They were also early urban planners, who used astronomical alignments to lay out a low-scale metropolis of , people, featuring a town centre with broad public plazas and key buildings set atop vast, hand-built earthen mounds.
The first professional, systematic excavations occurred in the 20th century and are ongoing, as the site has been officially protected by the state. This cribbing was found still in place but the main pole had been removed. Exit and turn left onto Collinsville Rd at the stoplight at the end of the off-ramp. From St. The displays are fantastic! At one time it covered approximately five square miles. Even in the early 's, archeologists recognized that there was something unique here, but the land continued to be used for farming for the next years.
The largest of these mounds was feet tall and covered 14 acres — and still exists today. But rather than developing, like London, into a modern metropolis, Cahokia is more like the fabled lost continent of Atlantis.
Having become a major population centre around AD, by it was largely abandoned by its people — and no one is sure why. The mound-building Mississippians dominated a great portion of the eastern half of the present-day United States between and Many of their villages were established near trade routes or sources of water and food — but Cahokia was different.
Though rich in timber, deer and fish from the Missouri and Mississippi rivers, the land was flood-prone — so why build there? Most of the change has nothing to do with the economy, but what we broadly call religion. Not unlike postwar America suburbs such as Levittown, Pennsylvania or Park Forest, Illinois, the Mississippians planned and built Cahokia — having successfully predicted that a population would flock to it.
They created a city that was between six and nine square miles in area, with earthen mounds inside its rough borders. The mound-building would have been backbreaking work, with the Mississippians digging up, hauling and stacking 55 million cubic feet over the course of a few decades, using no more than woven baskets to transport all that earth. Surrounded by a wooden palisade almost two miles in circumference, the town centre was where residents, pilgrims and leaders worshipped and held ceremonies.
Most of the Mississippians lived on the other side of the palisade in rectangular, single-room homes about 15 ft long and 12 ft wide, with wooden-post walls covered with mats and a thatched roof. Far from being a collection of villages or campsites, the homes were linked by courtyards and pathways, forming shared physical connections not unlike contemporary streets.
The habitants even plotted an east-west road that is essentially the route from the area to St Louis today. During its prime, Cahokia would have bustled with activity. Men hunted, grew and stored corn, and cleared trees for construction.
Women tended to the fields and homes, made pottery, wove mats and fabrics, often performing work and social activity in the small courtyards and gardens outside each grouping of homes. The posts were re-erected and dubbed Woodhenge by archaeologists who began researching the area in Excavations since the 60s have yielded fascinating information about this ancient city.
Scholars have found artistic stone and ceramic figurines; Brown was part of team that discovered a small copper workshop adjacent to the base of one of the mounds. Archaeological work has also discovered a mound containing mass burials. While the extent of it is debated, it appears the Mississippians may have conducted ritual human sacrifices, judging by what appears to be hundreds of people, mostly young women, buried in these mass graves.

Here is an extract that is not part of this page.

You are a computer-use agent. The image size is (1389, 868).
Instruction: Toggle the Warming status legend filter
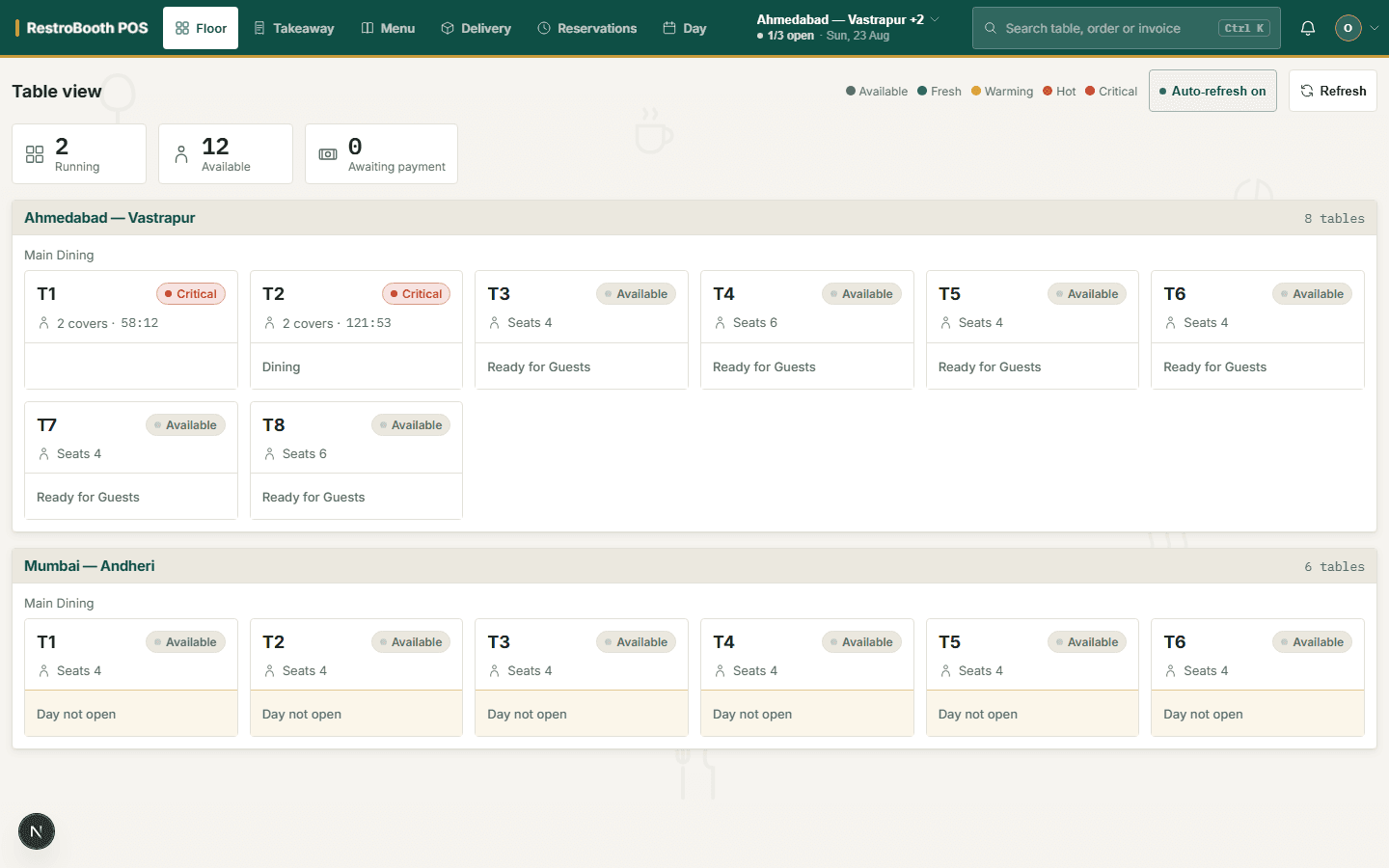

Some were likely strangled; others possibly died of bloodletting. Four men were found with their heads and hands cut off; another burial pit had mostly males who had been clubbed to death.
The people of Cahokia themselves may have both doled out and received a lot of this violence, since researchers have found no specific evidence of warfare or invasion from outsiders. Early maps do not agree on the location of the mound.
However, the Patrick Map was more carefully surveyed than either the Thomas or Peterson-McAdams maps, and the location indicated by Patrick corresponds more closely to contemporary aerial photos and contour data. Stephen Peet made the following reference in The American Antiguarian:. Ramey, the owner of the mound, speaks about digging in one part of the field and finding heaps of bones eight feet deep, and says that the bones are everywhere present. The workmen who were engaged in digging ditches for under draining had a few days before they came upon large quantities of pottery and skeletons of large size, but had carelessly broken them instead of preserving them.